Arkansas’ Response to COVID-19
Telemedicine – On March 11, 2020, Governor Asa Hutchison signed an executive order that expanded the use of telemedicine in Arkansas. Specifically, the order (1) suspends provisions that require an in-person encounter or a face-to-face examination to allow time audio and visual means to establish a professional relationship and (2) allows reimbursement to health care providers who take advantage of this provision. While telemedicine has been extended and unless a malpractice policy indicates, medical malpractice protections do not extend to services given to patients located outside of Arkansas. More information about Arkansas’ expansion of telemedicine can be found here.
Moreover, as a best practice, physicians practicing telemedicine with a new patient, should document consent either through written or oral means. Additionally, HIPAA provisions have been relaxed in order to diagnose COVID-19 cases, and platforms approve by the Department of Health and Human Services include Apple FaceTime, Facebook Messenger video chat, Google Hangouts video, Zoom, or Skype. More information can be found here.
Out of State Licenses – Arkansas has implemented the Uniform Emergency Health Practitioners Act (UEVHPA), which removes the border barrier for volunteer, out of state physicians to practice inside Arkansas during an emergency. However, to practice those physicians must register with the state here.
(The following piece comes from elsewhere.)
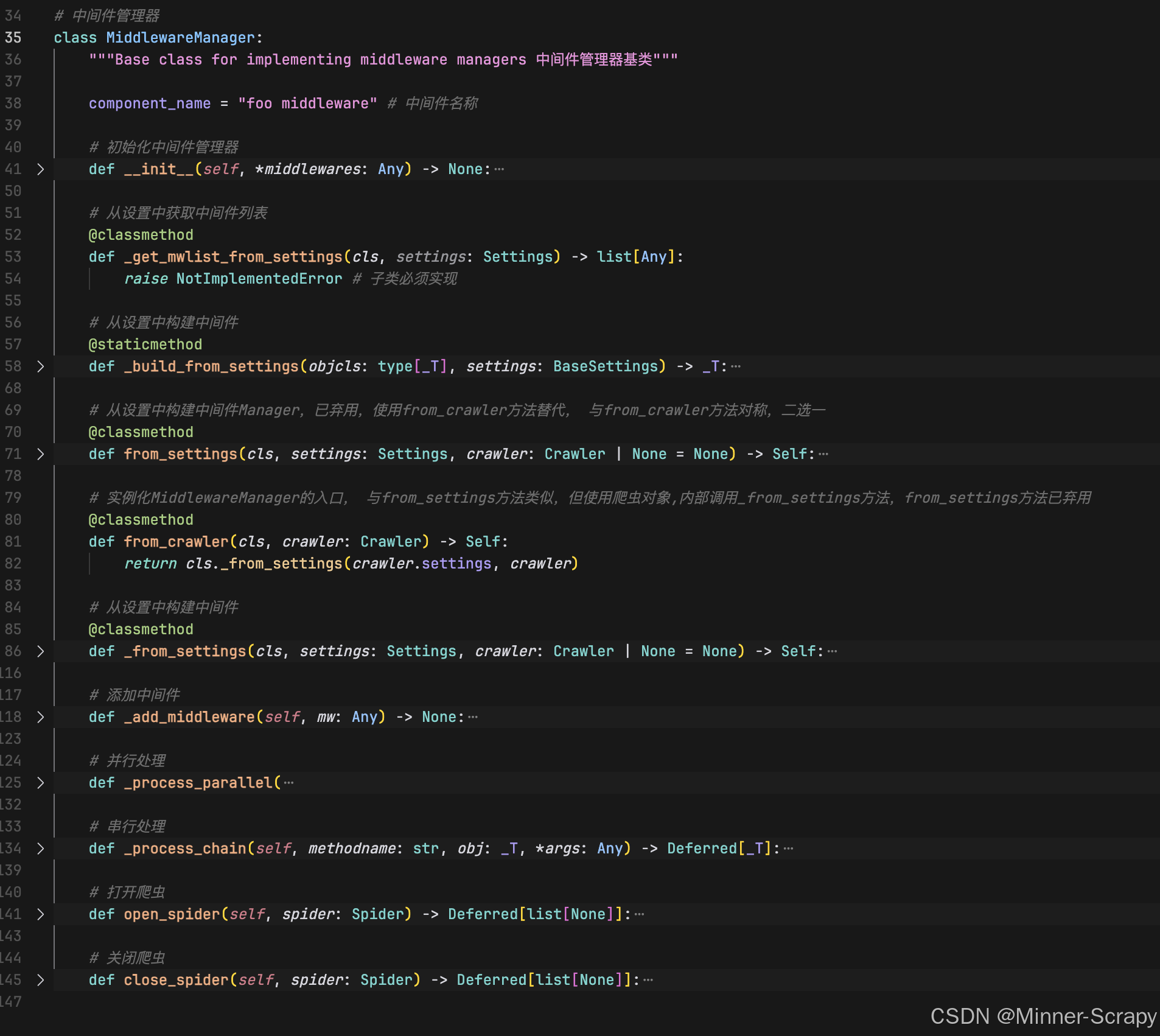Click the ellipsis after _process_parallel
Image resolution: width=1160 pixels, height=1036 pixels.
pyautogui.click(x=289, y=783)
With the spread of a pandemic, new issues arise that are not seen in the regular practice of a physician. These issues arise due to staffing shortages, lack of resources, and increased number of patients. To deal with the surge capacity, best practices are identified below.
Lack of Resources – When determining resource allocation, such as ventilators and PPE, planning procedures must be implemented on the front end to avoid any delay in patient treatment. While these policies will not constitute the standard of care if litigation arises, they provide the guidance on the how hospitals can ethically and effectively distribute their scarce resources. Moreover, the policies should be rooted in ethical principles, like fairness, life-saving effectiveness, transparency, and consistency. An example of a strategy for scarce resource allocation can be found here.
Triage Procedures – With the surge of patients during a pandemic, efficient triage procedures must be implemented, so that patients can receive care timely and effectively. Considerations for triage for patients include extending supplies and resources, expanding the scope of healthcare providers, and prioritizing patients who would benefit from resources. Moreover, any decisions in triage should be communicated to the patients for whether or not they will be receiving care or services. An example of a triage procedure for a crisis standard of care can be found here.